In his veto message, Marcos rejected HB 7575 because of its provisions that “pose substantial fiscal risks to the country” and its “infringement on or conflict with other agencies’ mandates and authorities.”
“At the foreground, fiscal prudence must be exercised particularly at times when resources are scarce and needs are abundant. While this administration recognizes the objective of the proposed measure to accelerate economic growth in its locality, I cannot support the bill,” he said in a letter dated July 1 and addressed to the Senate President and House Speaker.
Marcos said the enrolled bill “lacks coherence with existing laws, rules, and regulations”, noting that it has no provisions for an audit by the Commission on Audit, procedures for expropriation of lands awarded to agrarian reform beneficiaries, and a master plan for the specific boundaries of the economic zone.
He added that the proposed measure grants the proposed economic zone authority “rule-making powers relative to environmental protection that are not found in the charter of other economic zones,” as well as “blanket powers to handle technical airport operations in contravention of existing aeronautical laws.”
Marcos said the proposed economic zone is located “in close proximity” to the Clark Special Economic Zone, which is “against the government’s policy on creating special economic zones in strategic locations.”
Incoming Senate President Juan Miguel Zubiri said they will give priority to the Bulacan freeport bill that Marcos vetoed.
“Of course, we will give it due priority, correcting the deficiencies pointed out by the executive department,” Zubiri said.
He also said the Senate can report the bill even without the House bill being transmitted to the Senate.
“It has just been a practice here in the Senate to wait for the House bill,” he said.
Senator Joel Villanueva, who comes from Bulacan, vowed to re-file the measure, adding that the President’s concerns would definitely be considered in drafting the revised bill.

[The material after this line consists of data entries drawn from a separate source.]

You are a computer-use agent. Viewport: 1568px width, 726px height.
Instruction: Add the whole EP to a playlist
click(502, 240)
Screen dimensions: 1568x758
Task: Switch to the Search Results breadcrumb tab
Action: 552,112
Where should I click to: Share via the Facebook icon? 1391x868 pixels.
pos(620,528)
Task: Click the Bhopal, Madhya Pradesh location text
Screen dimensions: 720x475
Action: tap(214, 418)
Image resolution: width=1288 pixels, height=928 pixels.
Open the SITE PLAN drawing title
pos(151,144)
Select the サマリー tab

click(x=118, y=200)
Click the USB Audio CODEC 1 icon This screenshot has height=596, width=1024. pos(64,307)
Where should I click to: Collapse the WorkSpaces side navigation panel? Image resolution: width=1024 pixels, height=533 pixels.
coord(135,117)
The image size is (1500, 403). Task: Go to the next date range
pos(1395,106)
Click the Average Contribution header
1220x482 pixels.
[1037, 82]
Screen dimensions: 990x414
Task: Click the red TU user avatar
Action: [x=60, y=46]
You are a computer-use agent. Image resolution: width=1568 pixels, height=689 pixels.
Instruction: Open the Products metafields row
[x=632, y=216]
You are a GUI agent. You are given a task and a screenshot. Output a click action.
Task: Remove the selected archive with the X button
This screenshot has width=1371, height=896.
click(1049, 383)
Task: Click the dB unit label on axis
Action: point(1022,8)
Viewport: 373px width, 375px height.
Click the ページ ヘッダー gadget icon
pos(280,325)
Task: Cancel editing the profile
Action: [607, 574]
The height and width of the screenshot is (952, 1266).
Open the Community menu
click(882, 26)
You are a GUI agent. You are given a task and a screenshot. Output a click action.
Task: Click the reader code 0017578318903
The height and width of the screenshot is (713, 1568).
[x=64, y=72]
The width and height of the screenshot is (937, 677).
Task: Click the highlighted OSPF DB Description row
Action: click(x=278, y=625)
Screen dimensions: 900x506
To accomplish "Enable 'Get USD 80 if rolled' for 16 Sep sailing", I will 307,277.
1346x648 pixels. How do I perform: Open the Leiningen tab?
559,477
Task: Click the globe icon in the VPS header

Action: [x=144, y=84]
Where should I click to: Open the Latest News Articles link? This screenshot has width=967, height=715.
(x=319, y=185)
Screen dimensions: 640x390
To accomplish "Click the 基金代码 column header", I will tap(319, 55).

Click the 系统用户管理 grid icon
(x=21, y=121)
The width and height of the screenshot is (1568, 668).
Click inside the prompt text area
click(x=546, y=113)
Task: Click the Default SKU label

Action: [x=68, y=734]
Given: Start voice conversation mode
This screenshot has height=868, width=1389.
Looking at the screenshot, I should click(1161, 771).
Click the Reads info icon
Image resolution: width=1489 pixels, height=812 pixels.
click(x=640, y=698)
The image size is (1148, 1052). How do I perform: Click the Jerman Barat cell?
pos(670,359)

He said lawmakers are willing to work with Malacañang in ironing out a better version of the proposed Bulacan Airport City Special Economic Zone and Freeport Act or House Bill 7575.
The chairman of the House committee on ways and means, Rep. Joey Sarte Salceda, meanwhile, assured the President that they ill require a cost-benefit analysis of the proposed economic zone and will introduce safeguards to address his fiscal and economic concerns.
“While I was not one of the original proponents of the vetoed bill, I hope to help move this bill forward by filing a corrected version,” Salceda said.
“The President’s concerns are valid, so we have to take heed.”
On fiscal incentives, Salceda said they would propose that the bill explicitly state that the ecozone will be fully subject to the rules, procedures (including approvals), and regulations under Title XIII of the Tax Code (CREATE Act).
“We also propose explicitly stating that the power of the ecozone authority to grant incentives shall be a delegated power from the Fiscal Incentives Review Board. This would address the President’s concern about the lack of coherence with existing laws, rules, and regulations,” he said.
Salceda added he is proposing a version that removes the “extraordinary powers” from the authority’s control.
Also on Monday, an environmental group welcomed the President’s veto.
Gloria Estenzo Ramos, vice president of Oceana Philippines, said the group had been opposed to the Bulacan Airport City Special Economic Zone and Freeport, citing environmental concerns.
In an interview with ANC, she said the planned ecozone “destroys the remaining mangrove forest in Manila Bay.”
“There was even no approval and consultation with stakeholders and departments concerned, that’s why this Bulacan airport is facing so many problems,” she said in a mix of Filipino and English.